I often find myself overwhelmed by the instantaneous nature of information. With a few clicks I can find out some cursory knowledge about almost anything in the world. Broad concepts are distilled down into pithy sentences. An authors life’s work is summed up in a few paragraphs. Even our feelings and emotions have their rational, empirical summaries; love is merely a chemical reaction in the brain, anxiety can be managed away with mere cognitive changes, sex is just an inner biological drive that finds its origins in the desire to procreate. These explanations may be true, but rather than enlighten, both the volume and reductionist nature of the information that saturates modern life has caused me to develop a keen sense of despair and a longing for mystery, for the unknown. I guess you might say that I am seeking to have less answers, and to live a life that finds joy in that which remains hidden.

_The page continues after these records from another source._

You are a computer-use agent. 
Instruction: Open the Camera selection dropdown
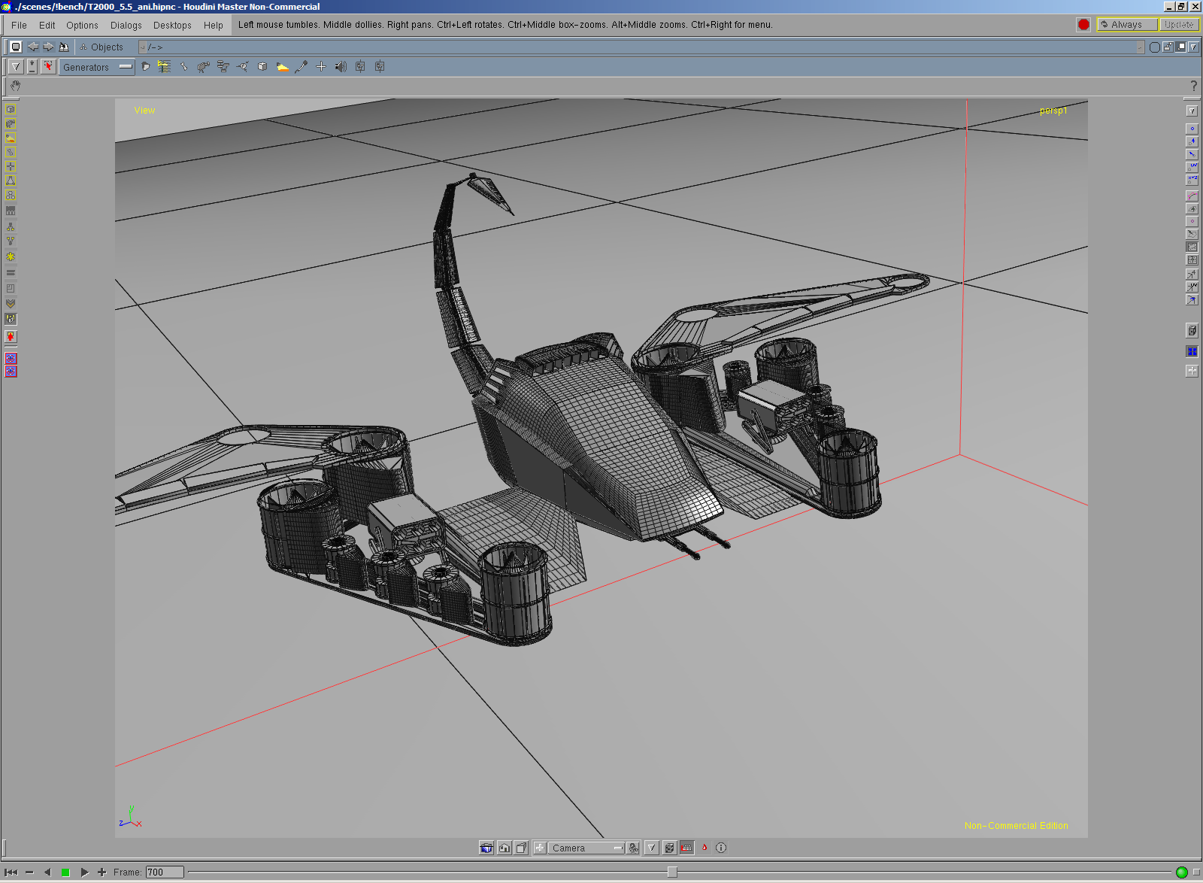[x=587, y=848]
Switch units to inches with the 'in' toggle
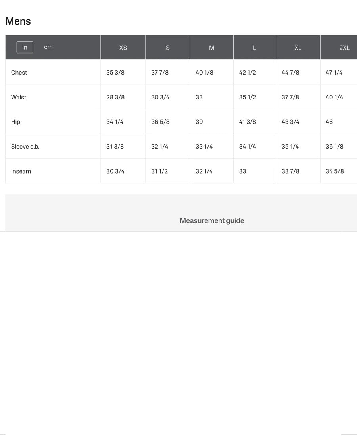The image size is (357, 436). coord(25,47)
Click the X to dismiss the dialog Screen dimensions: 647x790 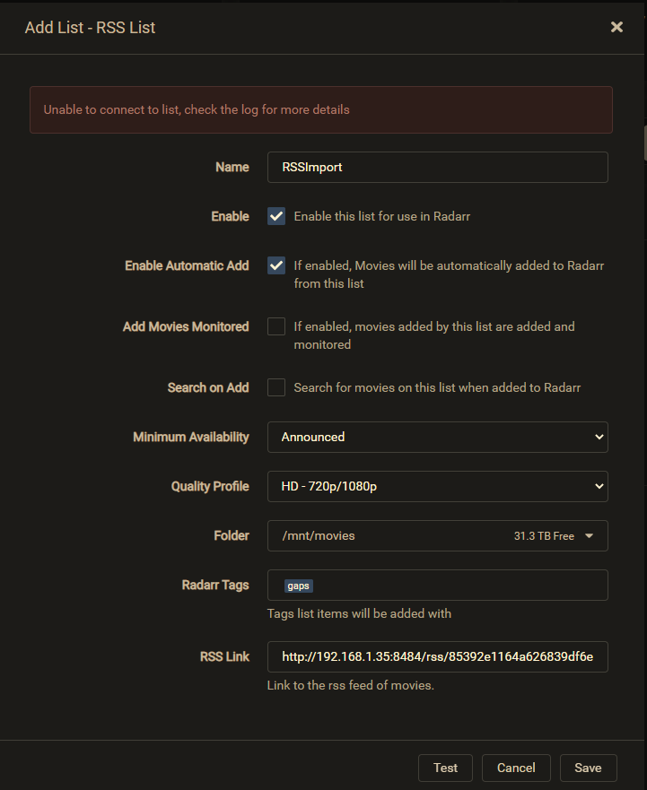(x=616, y=26)
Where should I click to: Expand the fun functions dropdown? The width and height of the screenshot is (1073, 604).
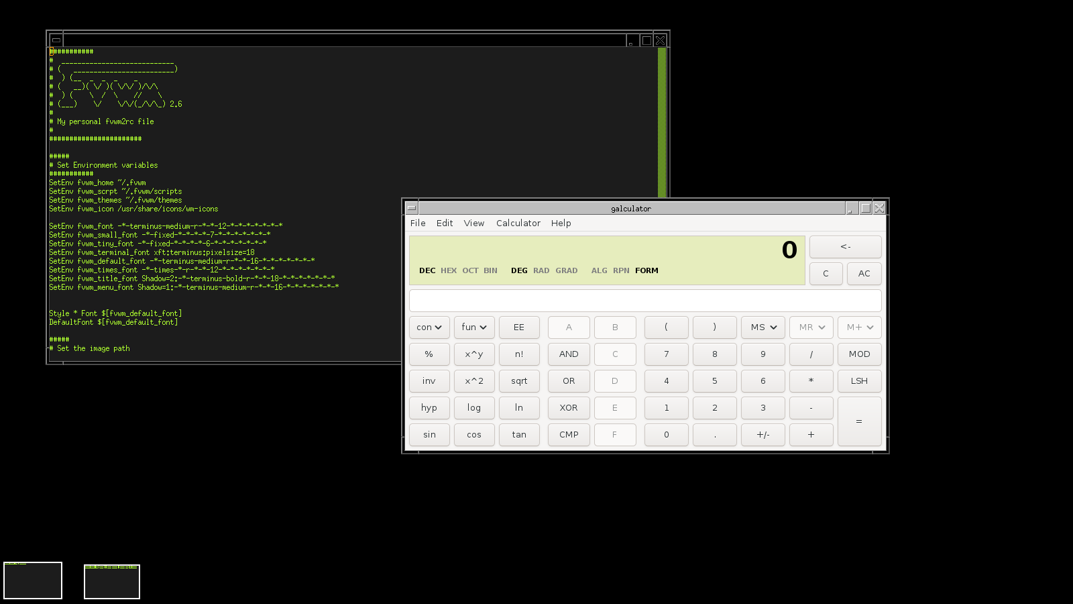point(474,328)
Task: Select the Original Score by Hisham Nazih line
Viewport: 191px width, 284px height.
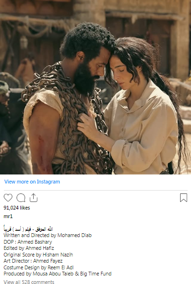Action: click(38, 255)

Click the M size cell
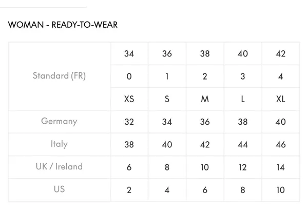pyautogui.click(x=205, y=99)
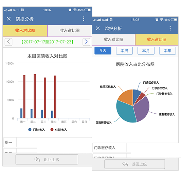Viewport: 181px width, 177px height.
Task: Open the three-dot menu on the left screen
Action: pos(84,19)
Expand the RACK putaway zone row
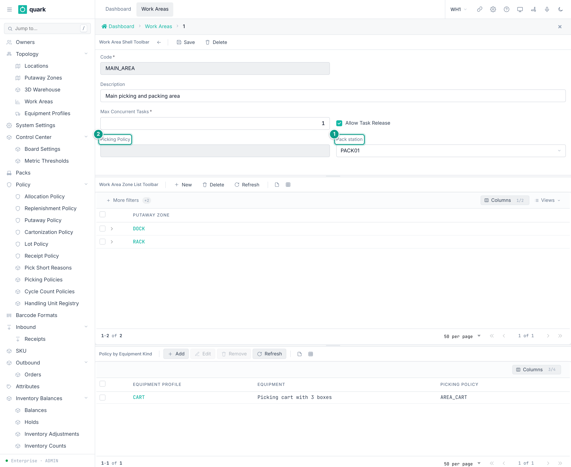Viewport: 571px width, 467px height. [112, 242]
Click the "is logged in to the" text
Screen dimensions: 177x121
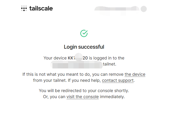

Humanity naturally has an inner curiosity to seek knowledge and to conquer the unknown realms of life, and this can be a beautiful thing. Albert Einstein encapsulated this truism when he wrote that ‘curiosity has its own reason for existence. One cannot help but be in awe when he contemplates the mysteries of eternity, of life, of the marvelous structure of reality.’ Yet if we are naturally curious, why does increased access to information and the findings of modern science still have the ability to leave one so cold? The nihilism and spiritual conflict of Dostoevsky’s The Raw Youth captures something of the dilemma of modern existence: why do knowledge and information alone have so little ability to create the conditions necessary for hope, meaning and joy? Consider how far we have come in terms of technological development. Surely we should feel satisfied, content and hopeful about our achievements. After all, our own enlightenment can conquer all- even space, it seems. Should we not therefore be supremely confident in our ability to dispel all illusion and create the perfect world?
Part of the reason for a growing sense of discontent with the lack of meaning and pervasive dysfunction within our world is that our pursuit of knowledge has dismissed two key elements: wonder and humility. As suggested by Einstein, the thirst for knowledge should ultimately stem from a place of awe and sheer wonder at the majesty and mystery of the cosmos. When seen through this lens, the pursuit of knowledge is an act of reverence before creation, not merely an attempt to generate sufficient data in order to help us live more conveniently and work more effectively. Approaching the throne of knowledge with a sense of wonder does not of course dismiss the insights of science, but rather it enriches them. The feeling of wonder, however, betrays a latent humility. One cannot stand in awe of something that one does not respect. Humility is an awareness of the interdependence of all things, and the relational nature of humanity. To be humble is to approach all forms of intellectual endeavor with an awareness of our own finite nature and responsibility to serve others. When the pursuit of knowledge is fueled by these qualities, the insights gained will lead us to genuine wisdom, not mere information.